Su Repubblica. Le vittime degli odiatori da tastiera non si contano, tanto che il Cio è stato costretto a fornire un servizio di consulenza per bloccare i “messaggi inappropriati”
Su Repubblica le minacce di morte via social agli atleti che non riescono a vincere le medaglie d’oro. A farne le spese è stato Jun Mizutani, 32 anni, campione giapponese del ping pong. E’ riuscito ad accaparrarsi solo un argento, perdendo nella finale del doppio contro una coppia cinese. I tifosi, a quel punto, si sono scatenati:
“Devi morire”, “Vattene per sempre”, “Sappiamo dove abita la tua famiglia”.
Repubblica riporta le parole di Mizutani:
«Da quel momento non ho più il coraggio di prendere in mano il cellulare. Su Instagram migliaia di sconosciuti promettono di venirmi a cercare per uccidermi e coprono di ingiurie anche la mia anziana madre. Con un argento al collo sono costretto a vivere nella paura».
Mizutani non è un caso isolato. Sono decide gli atleti presi di mira, tanto che il Comitato olimpico internazionale è stato costretto a fornire un servizio di consulenza per bloccare i “messaggi inappropriati” contro gli atleti.
“La polizia giapponese ha annunciato che i post di minaccia, o diffamatori, saranno sequestrati per arrivare a identificare gli autori”.
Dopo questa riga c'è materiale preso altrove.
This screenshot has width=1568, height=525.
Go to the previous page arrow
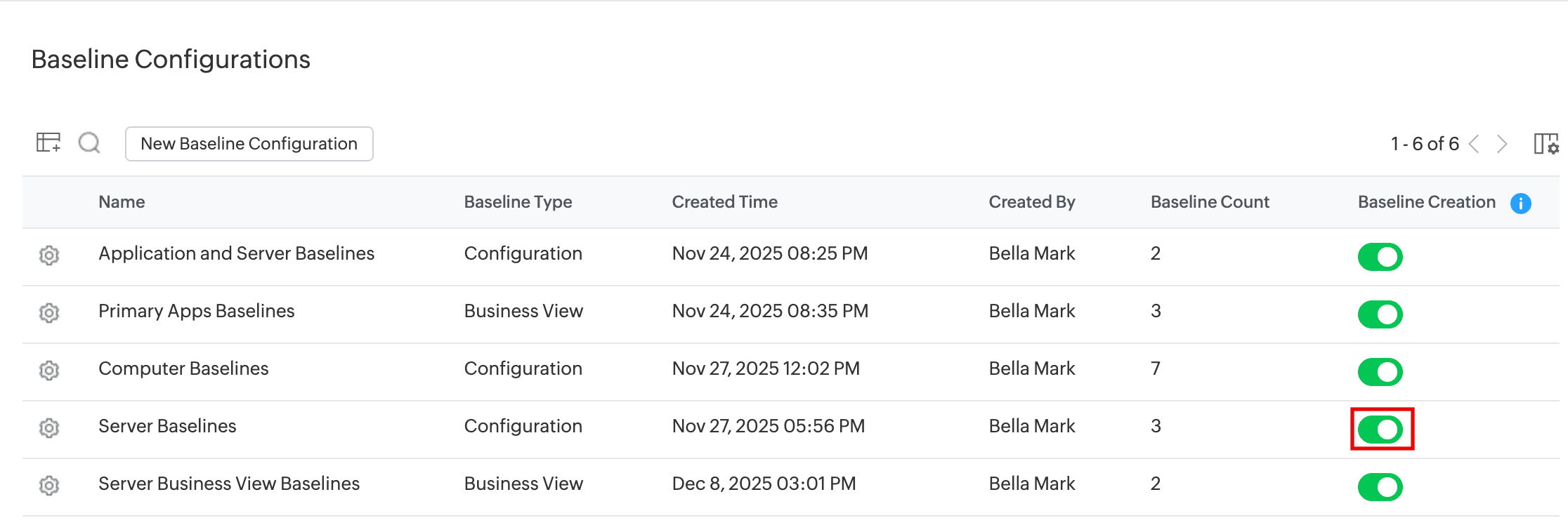click(1475, 144)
Altra vittima delle minacce via social è la ginnasta May Murakami. Ha 24 anni, non ha portato a casa medaglie e per questo non è potuta tornare in Giappone per il timore di essere picchiata. Su Twitter ha scritto:
«Sono molto triste, ho dedicato la vita allo sport e scopro che nemmeno arrivare ai Giochi ti dona un attimo di felicità».
Stessa sorte è toccata alla ginnasta Usa Simone Biles, che, dopo aver rinunciato alle Olimpiadi è stata attaccata in rete con insulti razzisti e sessisti.
Il nuotatore Daiya Seto, che è finito quarto nei 200 misti, ha dichiarato:
«Ormai sai che se non vinci la medaglia d’oro vieni travolto dall’odio e sei costretto a sparire. Questo non permette più di competere sereni, le prestazioni ne risentono e molti di noi sono tentati di smettere».
L’avvocato Kazuya Tanaka, membro dell’associazione giapponese “Bar” per la tutela giuridica dei diritti umani, sostiene che questo boom dell’odio nello sport e contro gli atleti dei Giochi è connesso con la pandemia.
«La gente, in Giappone e in buona parte del mondo, vive da mesi reclusa in casa con l’incubo del Covid. Molti hanno perso il lavoro e non sanno come mantenere la famiglia. La salute mentale e nervosa dell’umanità sta rapidamente peggiorando. In Giappone poi si somma l’ostilità della maggioranza contro queste Olimpiadi, svolte nonostante la moltiplicazione dei contagi: gli atleti sono considerati colpevoli di non essersi rifiutati di competere per non mettere a rischio la vita dei propri connazionali».
I comitati olimpici di diversi Paesi, scrive Repubblica, si stanno così muovendo per offrire agli atleti del Villaggio una “difesa social” e il rimborso delle spese legali a chi decide di fare causa contro gli odiatori che vengono identificati.
“I giganti del web promettono di bandire chi “impugna i social come l’arma di un killer contro la bellezza dello sport olimpico”, di cui anche la sconfitta è ingrediente essenziale. Tra le misure allo studio, l’esclusione dall’e-commerce di chi diffonde ingiurie e minacce”.